### What is expected
Make an exact copy, from the records below, of the lines from the line containing "Where should I click to: Open" to the line containing "The width and height of the screenshot is (605, 410).", both lines included, excluding pictures.

### Information provided
****************************************

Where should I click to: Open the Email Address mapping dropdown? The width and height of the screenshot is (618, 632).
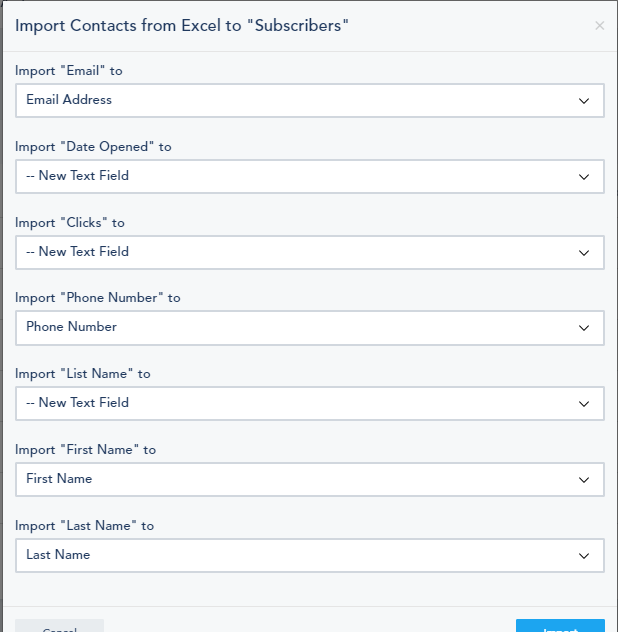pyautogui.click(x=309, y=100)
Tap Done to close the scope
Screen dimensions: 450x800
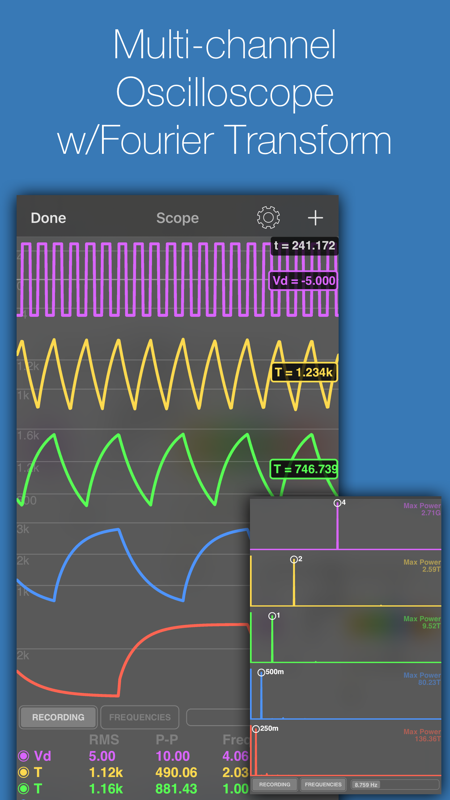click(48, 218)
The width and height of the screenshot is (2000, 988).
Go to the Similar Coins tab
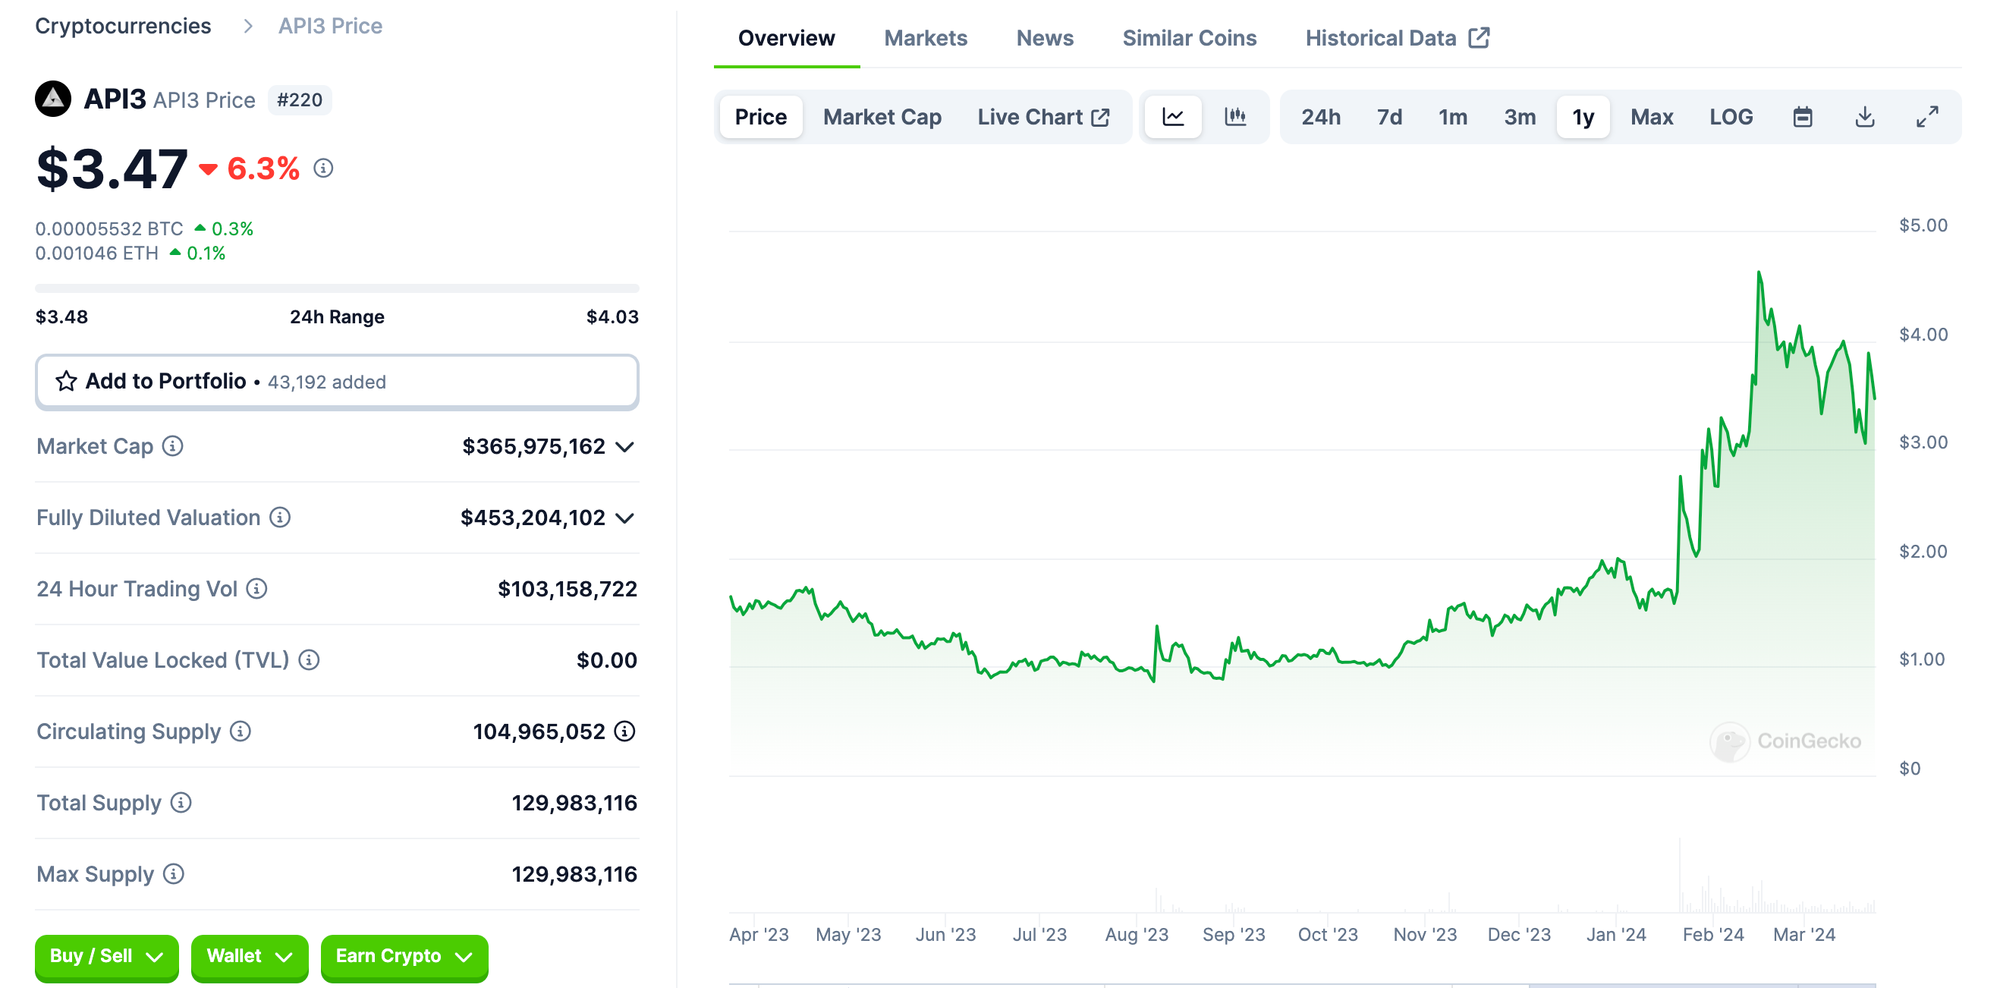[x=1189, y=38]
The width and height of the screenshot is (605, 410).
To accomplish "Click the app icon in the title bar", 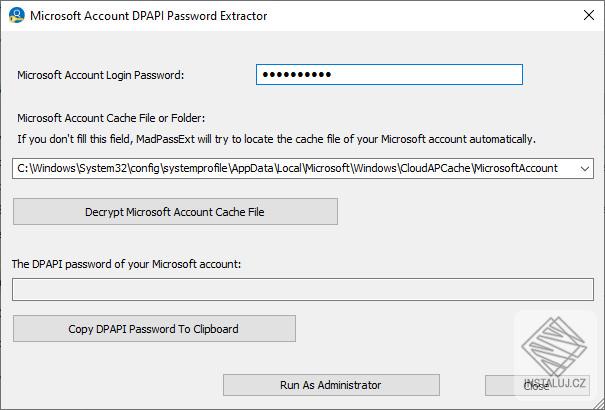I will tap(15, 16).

****************************************

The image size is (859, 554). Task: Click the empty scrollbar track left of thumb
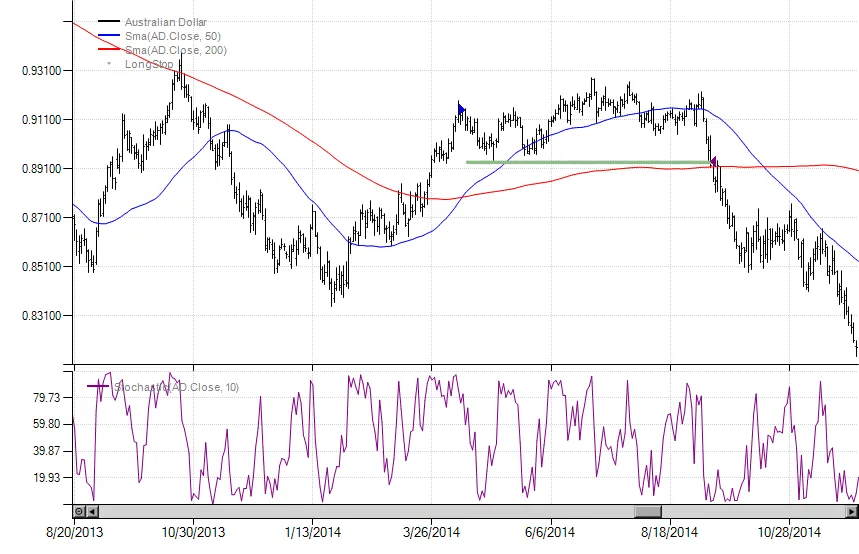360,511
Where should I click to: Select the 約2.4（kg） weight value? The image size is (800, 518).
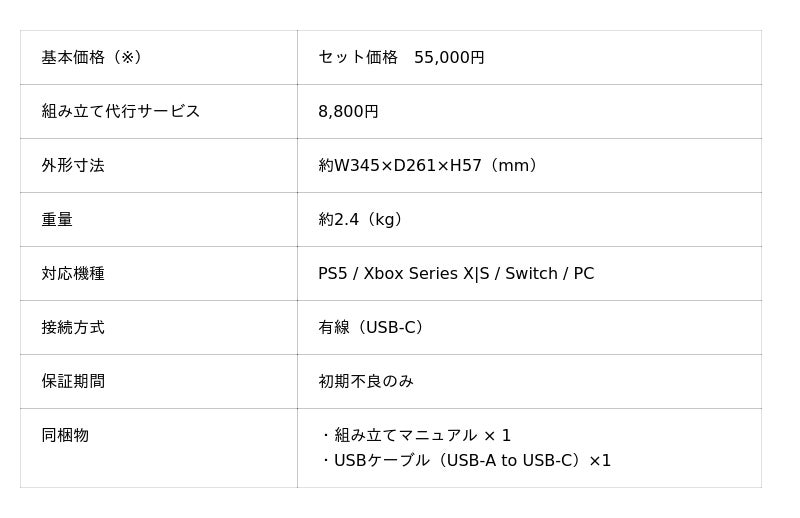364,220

****************************************

### Answer space
Where should I click to: Open the Email Address mapping dropdown? The width and height of the screenshot is (618, 632).
pyautogui.click(x=309, y=100)
Tap Done to close the scope
Screen dimensions: 450x800
click(48, 218)
The width and height of the screenshot is (2000, 988).
Go to the Similar Coins tab
[x=1189, y=38]
The width and height of the screenshot is (605, 410).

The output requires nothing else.